THE MERCHANT OF VENICE
Did Shakespeare make a serious effort to diffuse the anti-Semitism of the Elizabethans with a sympathetic portrait of a Jew or with a general critique of those values to which Jews, no less than others, are beholden? No. Instead we have Shylock. His name likely evoked ‘wedlock’ and thus foreshadowed the Shylock’s loss of Jessica, his Jewish daughter, to the ‘heathen’ Lorenzo. The name may also have evoked ‘Warlock,’ which in Shakespeare’s time referred to the devil as well as to witches.
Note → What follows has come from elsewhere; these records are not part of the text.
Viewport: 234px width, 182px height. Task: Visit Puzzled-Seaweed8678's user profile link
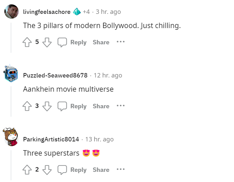tap(55, 75)
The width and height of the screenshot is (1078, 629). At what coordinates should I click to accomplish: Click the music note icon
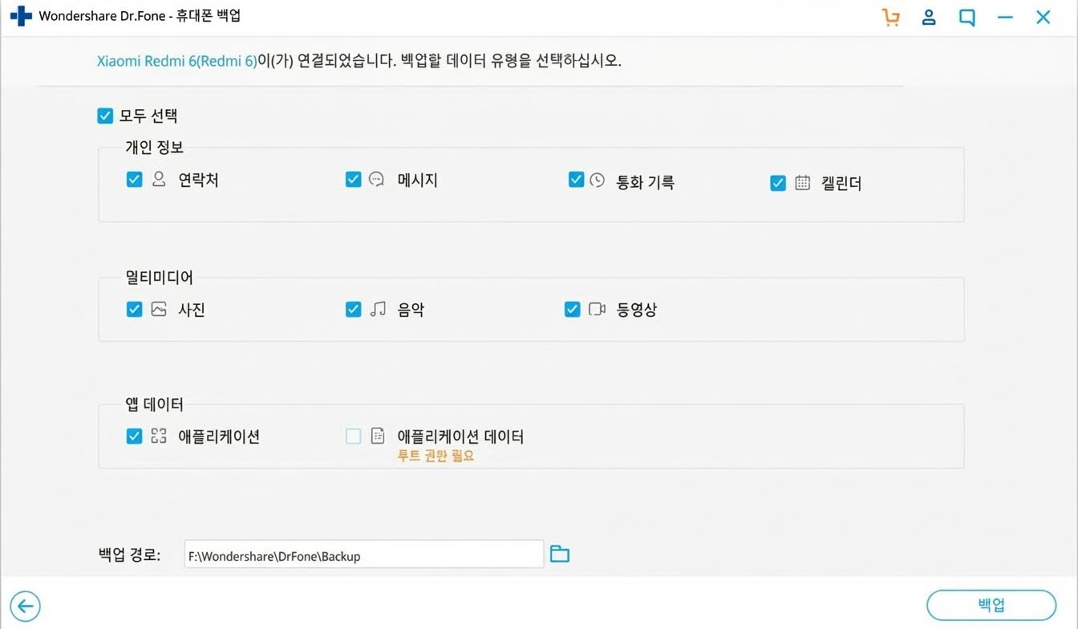point(378,309)
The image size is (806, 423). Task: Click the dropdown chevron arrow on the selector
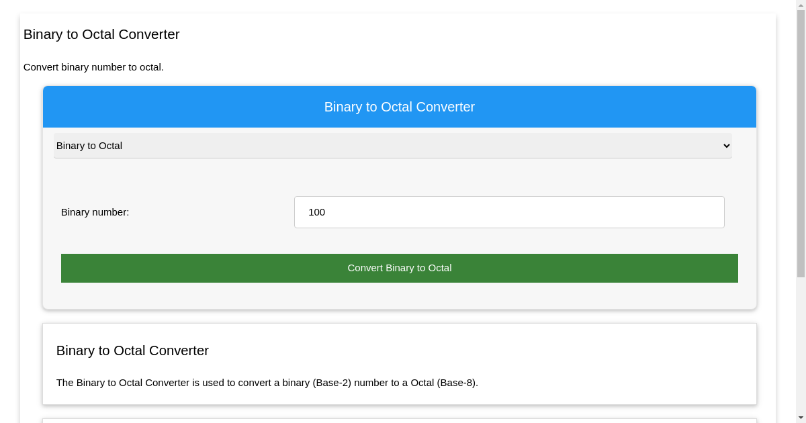coord(726,146)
Shylock is a type of the predatory banker and financier whose greed and hatred of humanity drives him to embody a monstrous parody of Christianity: instead of receiving the flesh of Christ for the purpose of receiving grace from spiritual debt, he demands Antonio’s flesh as a payment for the financial debt of others. Could anything have seemed more abhorrent to a Christian audience?
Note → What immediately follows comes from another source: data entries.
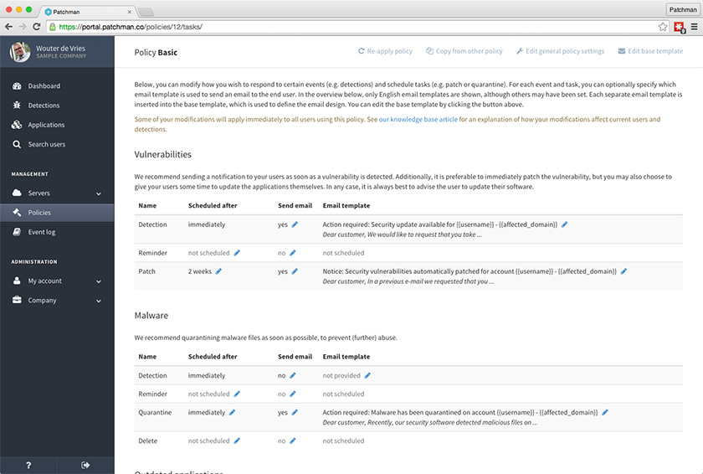703x474 pixels.
Task: Click Edit general policy settings
Action: point(560,51)
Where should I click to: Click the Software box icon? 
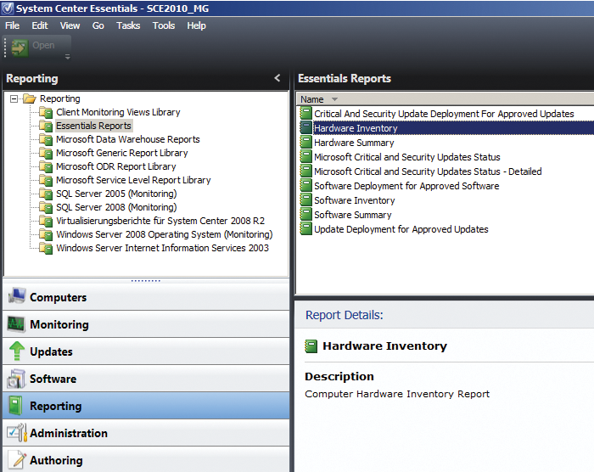pyautogui.click(x=17, y=379)
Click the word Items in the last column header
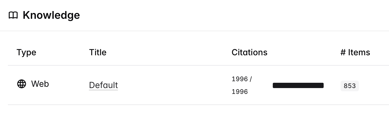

Shylock’s daughter is named Jessica, a name—like her father’s—which Shakespeare seems to have invented, as if actual Jewish names were lacking. Why Jessica? Was it to invoke the then notorious Jesuits or Jesus Christ and, thereby, to foreshadow the girl’s marriage to a Christian (admittedly, Antonio would be a Catholic Christian, but even in Elizabethan times that would have provided a relative pleasure, for we can safely assume that even then the prejudice against Jews was stronger than the prejudice against Catholics.). Alack—what if Lorenzo converted to Judaism? There’s no evidence that either side converted, but it’s clear that Jessica is operating in defiance of her caricatured father, and so the whole affair suggests that she is saved by Lorenzo, whose name has historical connections to the papacy and to a saint.
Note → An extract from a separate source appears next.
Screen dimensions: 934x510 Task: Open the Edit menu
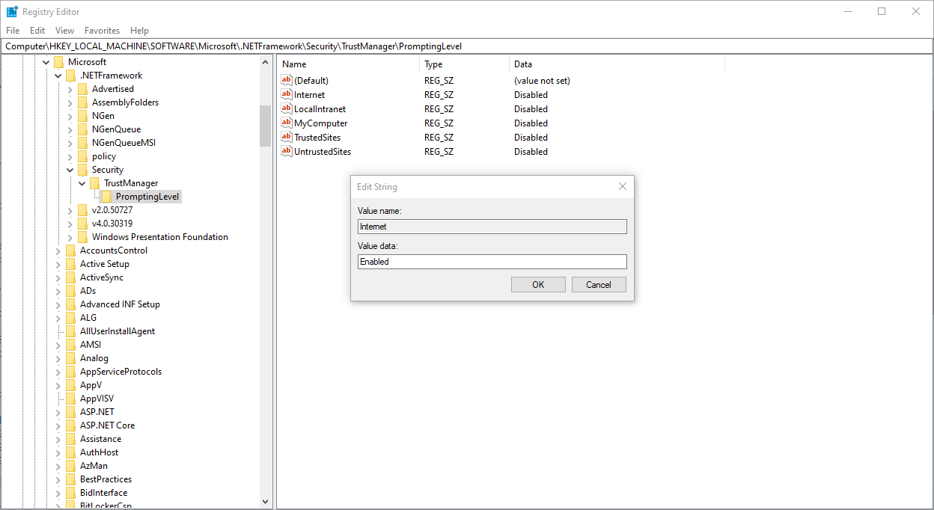tap(37, 31)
Who is Portia? Jessica’s friend! Ha-ha-ha! A Jewish girl befriends a girl whose name means pig, it being the feminine form of the Roman family name Porcius! And the low comedy doesn’t stop here, as three ships come into port.
THE TEMPEST
The Tempest is a most pleasant fairytale about Prospero, the Duke of Milan, a man who was a disciple of the forbidden, very unchristian, black arts. In the moral context of Elizabethan England’s religious mania, which was not so different from the spirit of the Inquisition that marred much of Catholic Europe, any disciple of the black arts deserves whatever suffering he receives. Therefore, the Duke’s forced expulsion to an island is just and good. And, although the Duke defeats his enemies, Shakespeare quite prudently does not let him return to power in Milan without the Duke first renouncing magic.